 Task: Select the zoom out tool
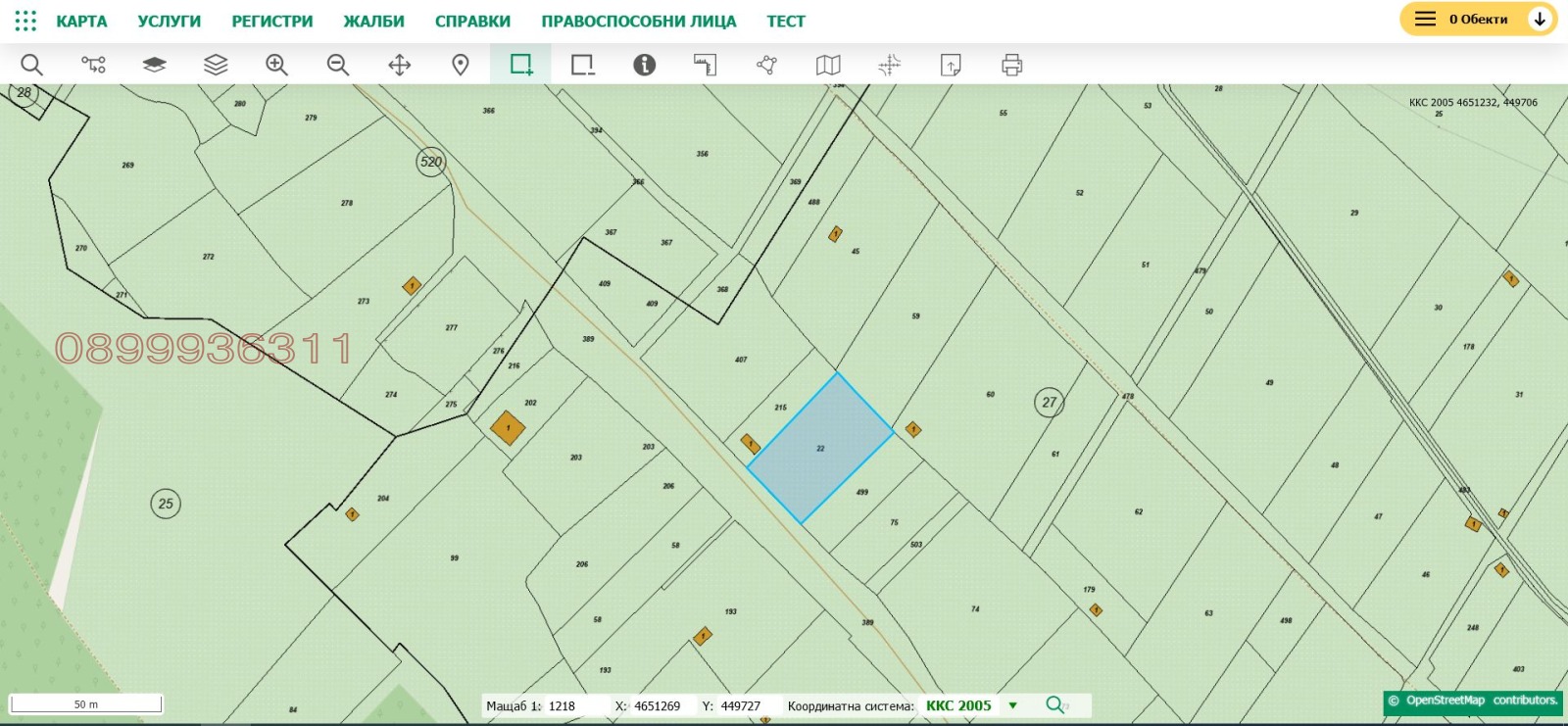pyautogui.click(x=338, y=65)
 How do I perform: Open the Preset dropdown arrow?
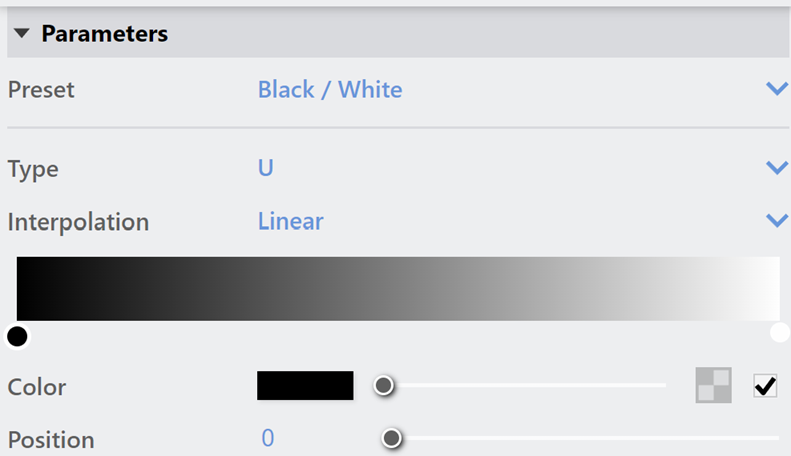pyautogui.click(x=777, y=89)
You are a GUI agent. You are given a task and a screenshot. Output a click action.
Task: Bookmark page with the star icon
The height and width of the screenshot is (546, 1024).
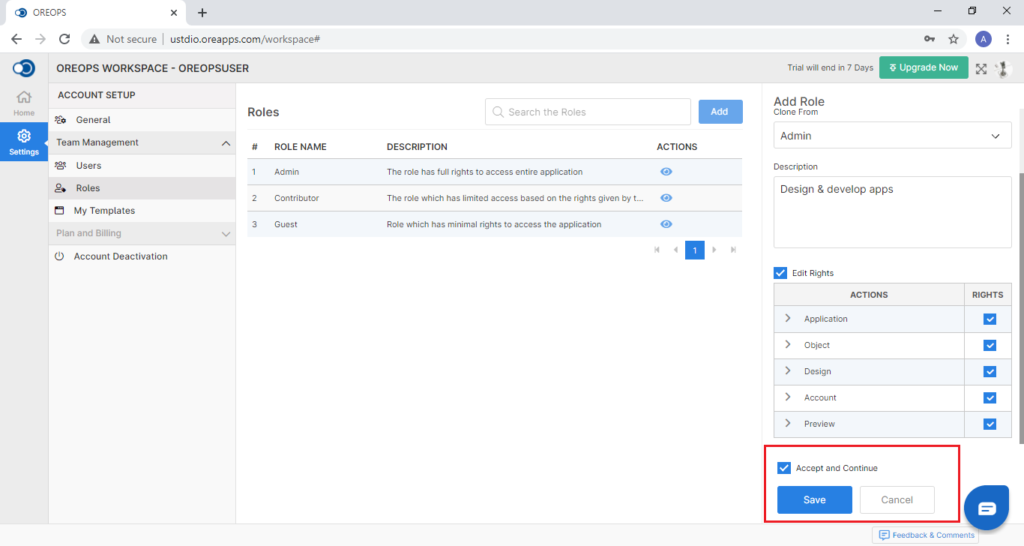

How to complete this task - The pictures stay out; everything else in the records above must be repeated exactly.

Output for this task -
 Task: Select the zoom out tool
pyautogui.click(x=338, y=65)
 How do I perform: Open the Preset dropdown arrow?
pyautogui.click(x=777, y=89)
You are a GUI agent. You are given a task and a screenshot. Output a click action.
Task: Bookmark page with the star icon
The height and width of the screenshot is (546, 1024).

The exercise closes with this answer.